## start The records
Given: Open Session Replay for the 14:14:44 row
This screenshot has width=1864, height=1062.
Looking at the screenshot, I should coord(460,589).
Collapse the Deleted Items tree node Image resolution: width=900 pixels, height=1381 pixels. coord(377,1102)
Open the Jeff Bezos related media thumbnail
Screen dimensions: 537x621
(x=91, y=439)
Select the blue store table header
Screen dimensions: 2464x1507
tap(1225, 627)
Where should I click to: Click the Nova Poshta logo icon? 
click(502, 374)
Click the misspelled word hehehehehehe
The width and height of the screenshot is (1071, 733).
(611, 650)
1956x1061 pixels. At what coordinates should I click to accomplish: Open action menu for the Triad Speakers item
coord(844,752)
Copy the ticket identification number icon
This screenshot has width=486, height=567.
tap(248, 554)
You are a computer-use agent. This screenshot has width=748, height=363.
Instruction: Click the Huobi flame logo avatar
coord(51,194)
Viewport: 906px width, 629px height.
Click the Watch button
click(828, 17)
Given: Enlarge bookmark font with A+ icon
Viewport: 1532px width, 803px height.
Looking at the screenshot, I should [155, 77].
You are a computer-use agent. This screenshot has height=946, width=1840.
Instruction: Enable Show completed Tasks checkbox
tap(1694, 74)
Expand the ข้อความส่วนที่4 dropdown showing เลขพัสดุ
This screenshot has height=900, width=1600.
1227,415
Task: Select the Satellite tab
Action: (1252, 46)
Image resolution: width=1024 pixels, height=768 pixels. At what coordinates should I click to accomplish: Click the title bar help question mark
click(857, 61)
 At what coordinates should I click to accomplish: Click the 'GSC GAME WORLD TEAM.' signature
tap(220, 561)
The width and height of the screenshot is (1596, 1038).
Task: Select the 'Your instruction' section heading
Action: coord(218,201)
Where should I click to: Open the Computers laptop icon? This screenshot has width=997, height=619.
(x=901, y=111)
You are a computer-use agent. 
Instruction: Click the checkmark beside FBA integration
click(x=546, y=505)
## end The records
Can you format the records from the start through the line containing "Collapse the Deleted" as a Markdown table, with each line numbered under a Row column and its wording under an Entry column, leaving out any blank lines?

| Row | Entry |
|---|---|
| 1 | Given: Open Session Replay for the 14:14:44 row |
| 2 | This screenshot has width=1864, height=1062. |
| 3 | Looking at the screenshot, I should coord(460,589). |
| 4 | Collapse the Deleted Items tree node Image resolution: width=900 pixels, height=1381 pixels. coord(377,1102) |